## Extracted information
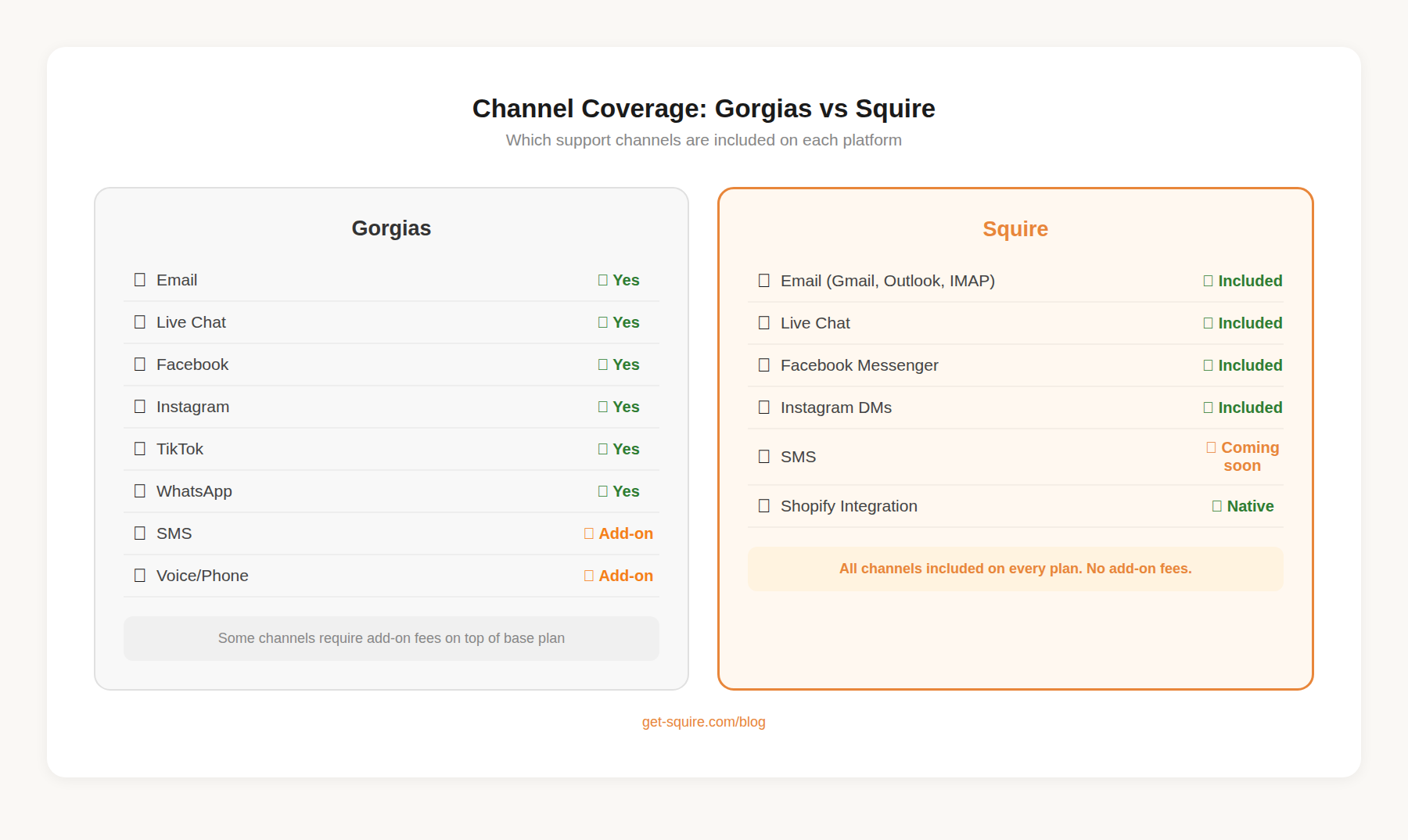Toggle the SMS Add-on status in Gorgias

(x=619, y=533)
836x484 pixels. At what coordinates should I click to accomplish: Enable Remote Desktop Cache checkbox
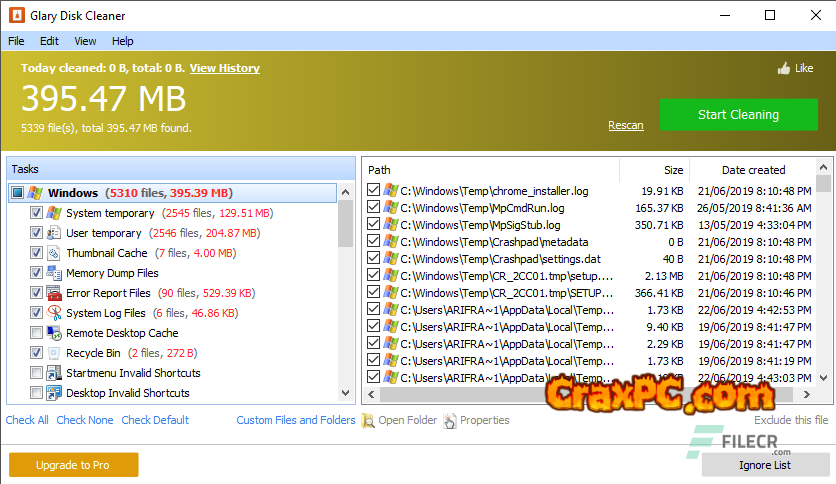click(36, 333)
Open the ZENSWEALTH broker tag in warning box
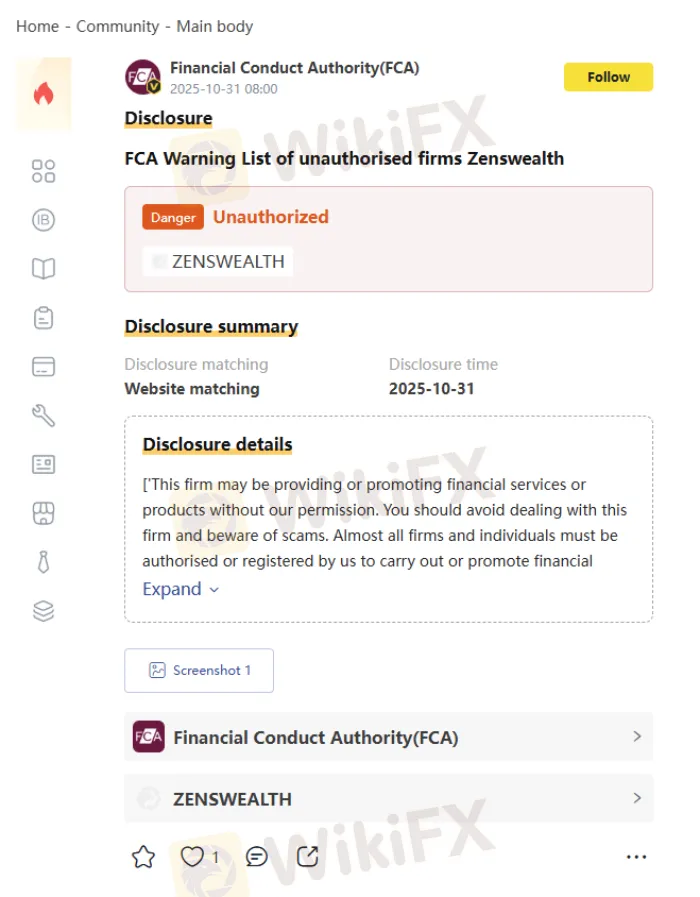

## Task brief
Lay out every line of the records above as a Markdown table with the columns Row and Record line, skipping blank lines and leaving out the pictures.

## Expected answer
| Row | Record line |
|---|---|
| 1 | Toggle the SMS Add-on status in Gorgias |
| 2 | (x=619, y=533) |
| 3 | 836x484 pixels. At what coordinates should I click to accomplish: Enable Remote Desktop Cache checkbox |
| 4 | click(36, 333) |
| 5 | Open the ZENSWEALTH broker tag in warning box |